'''

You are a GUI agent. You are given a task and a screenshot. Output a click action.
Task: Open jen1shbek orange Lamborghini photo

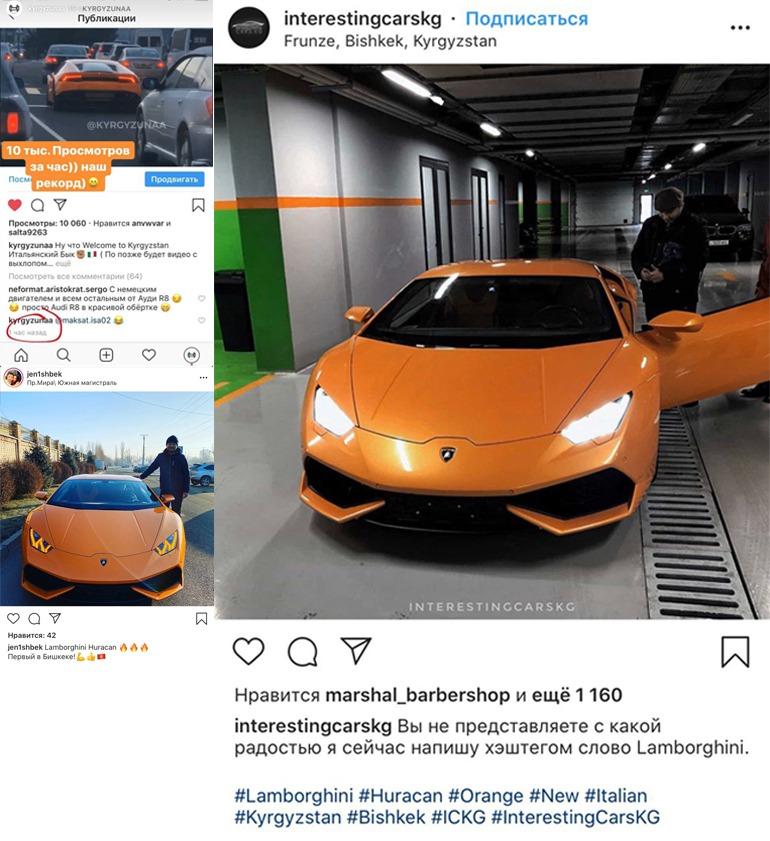[107, 499]
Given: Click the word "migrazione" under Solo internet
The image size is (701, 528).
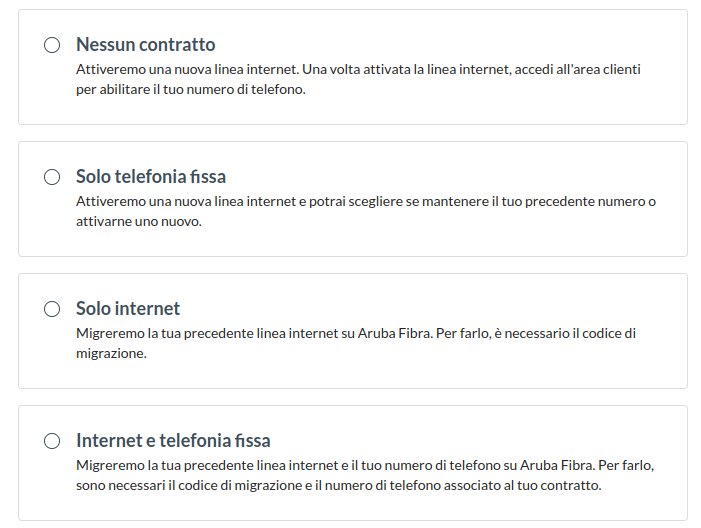Looking at the screenshot, I should coord(111,353).
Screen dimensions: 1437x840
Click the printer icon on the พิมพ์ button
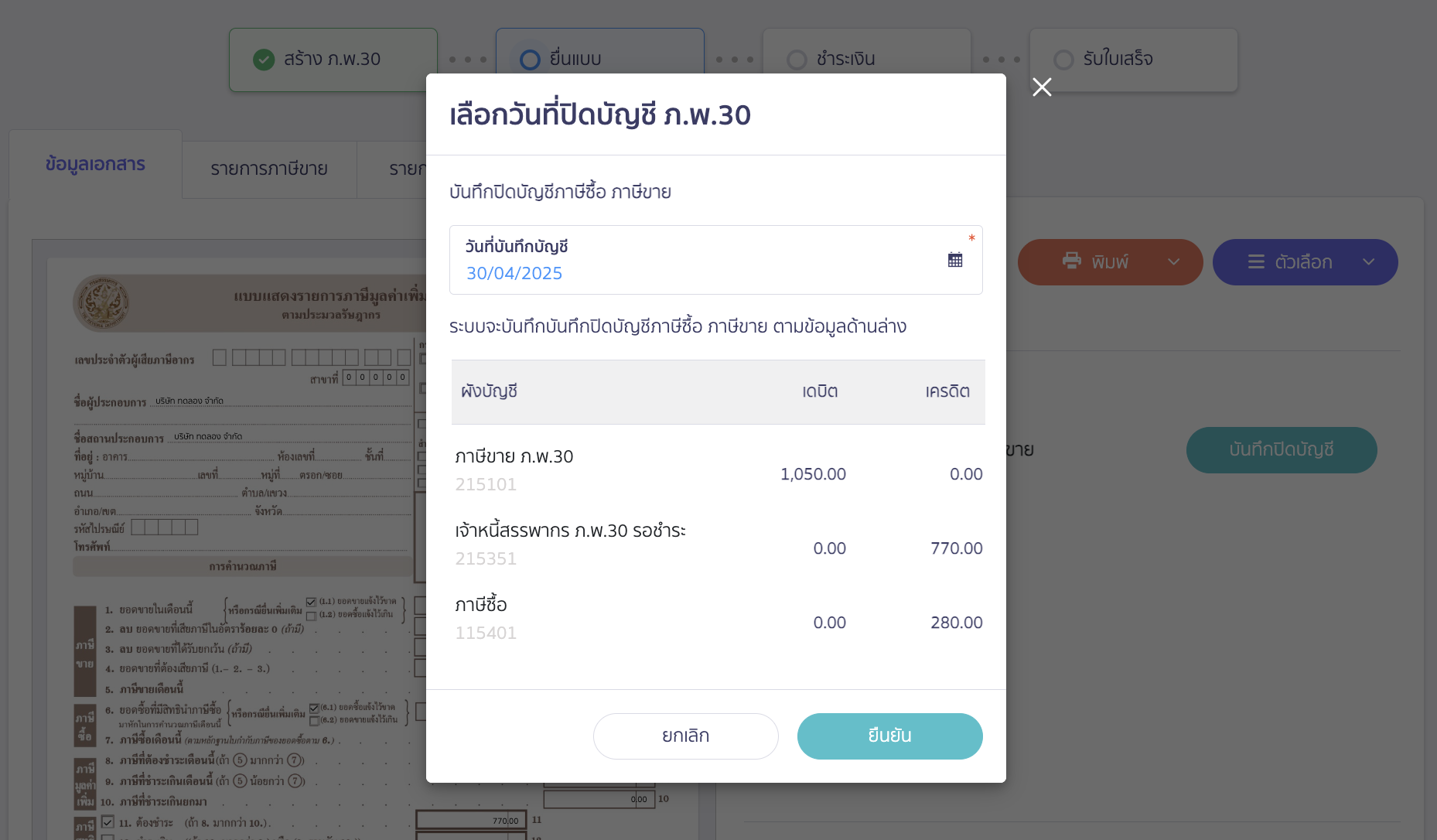point(1070,261)
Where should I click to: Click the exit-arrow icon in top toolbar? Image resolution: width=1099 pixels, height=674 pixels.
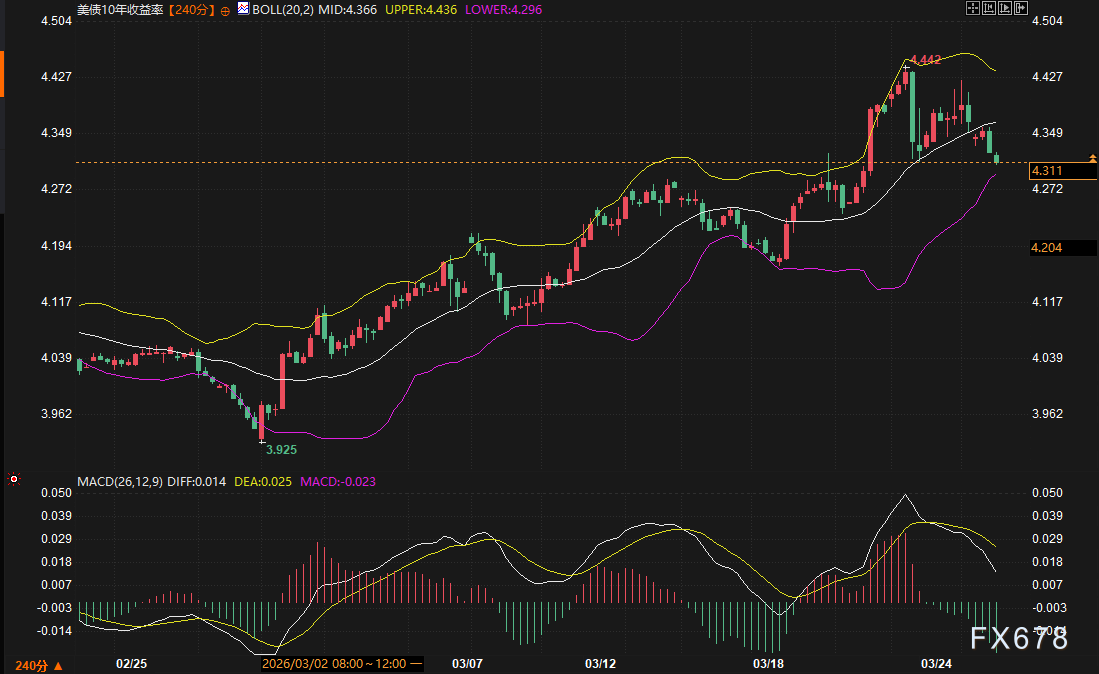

'''

*Problème posé*
Recopie à l'identique les lignes, du début jusqu'à celle qui contient « point(1070,261) », celle-ci incluse. N'inclus pas les images.

*Réponse finale*
You are a GUI agent. You are given a task and a screenshot. Output a click action.
Task: Open jen1shbek orange Lamborghini photo

[107, 499]
Given: Click the word "migrazione" under Solo internet
The image size is (701, 528).
Looking at the screenshot, I should coord(111,353).
Screen dimensions: 1437x840
Click the printer icon on the พิมพ์ button
point(1070,261)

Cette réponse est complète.